WHAT THIS TASK INVOLVES =>
Within the listing that follows, reproduce exactly the lines starting at the line with "The image size" and ending at the line with "At what coordinates should I click to accomplish: Click the", inclusive, and only those. Pictures are dropped.

THE INPUT =>
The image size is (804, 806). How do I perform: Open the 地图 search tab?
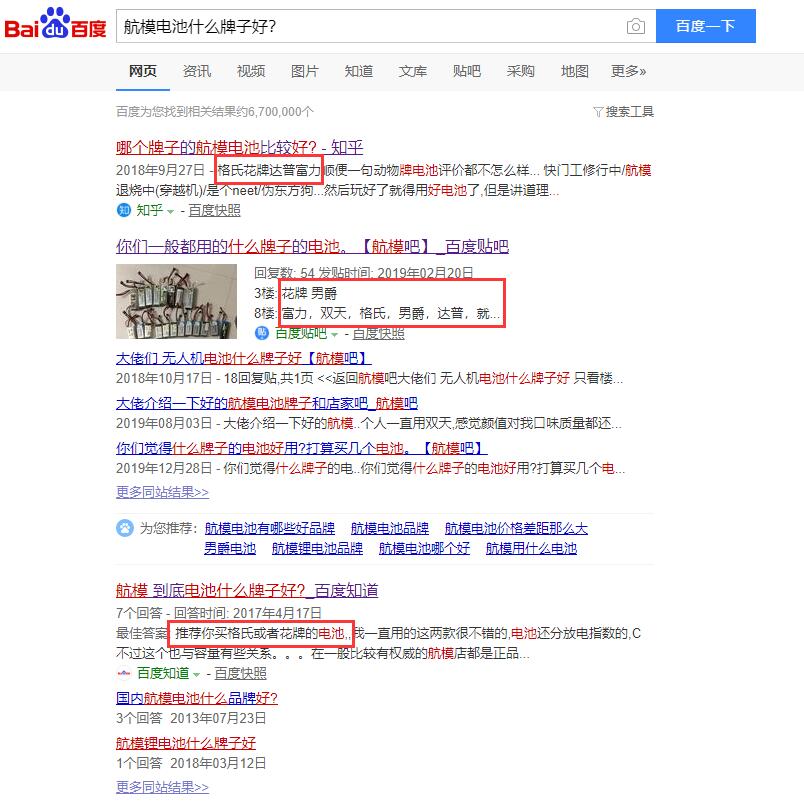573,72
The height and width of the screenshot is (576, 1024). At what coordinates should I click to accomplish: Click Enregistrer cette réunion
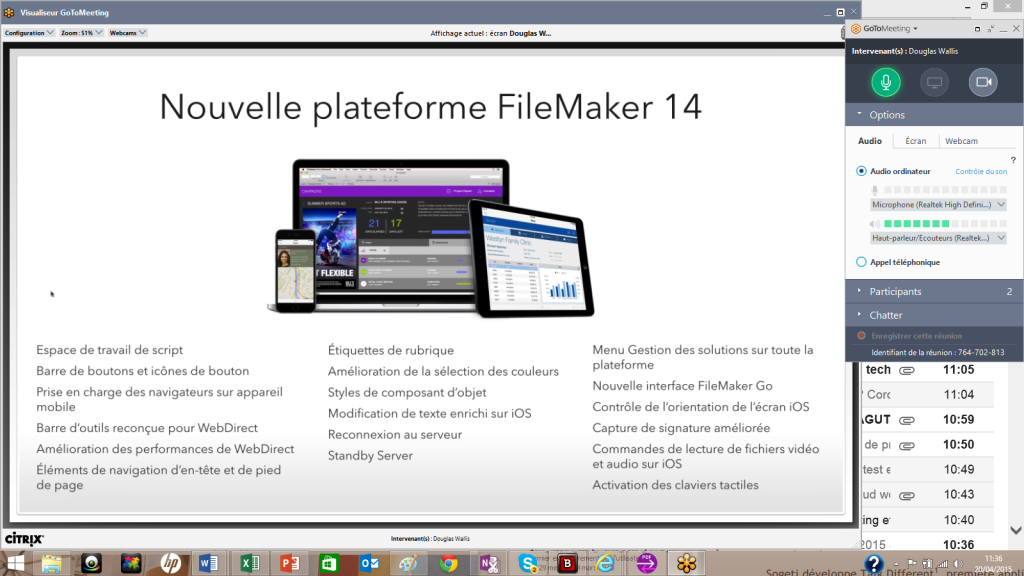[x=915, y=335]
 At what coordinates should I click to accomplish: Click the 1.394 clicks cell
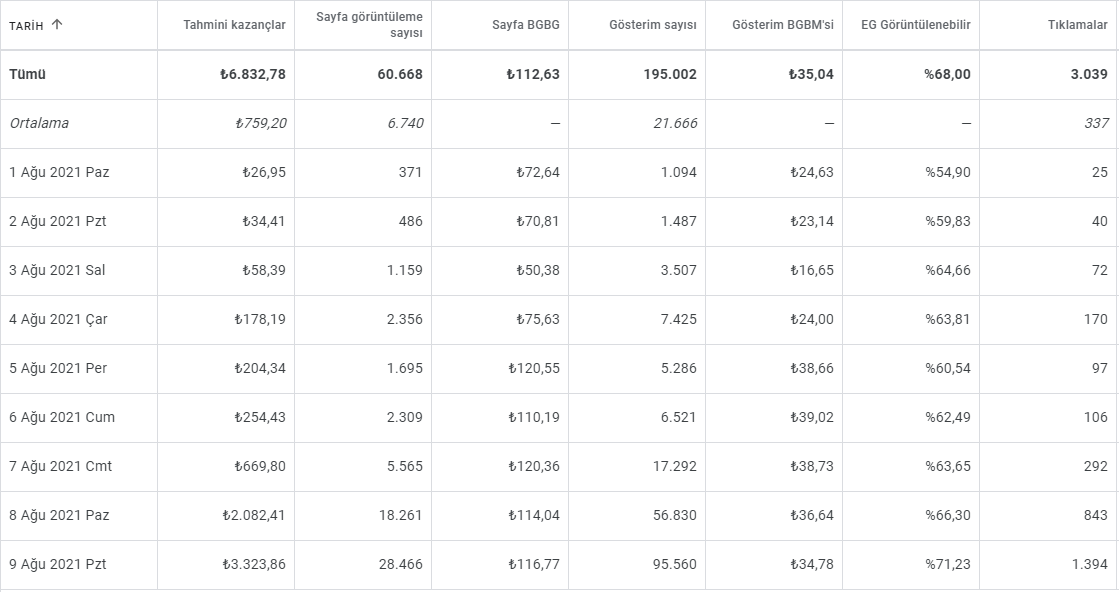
...
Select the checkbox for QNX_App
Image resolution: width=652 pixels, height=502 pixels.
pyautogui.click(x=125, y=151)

SOLUTION =>
The image size is (804, 806). How do I perform: Open the 地图 search tab?
573,72
The height and width of the screenshot is (576, 1024). At what coordinates should I click to accomplish: Click Enregistrer cette réunion
[x=915, y=335]
 At what coordinates should I click to accomplish: Click the 1.394 clicks cell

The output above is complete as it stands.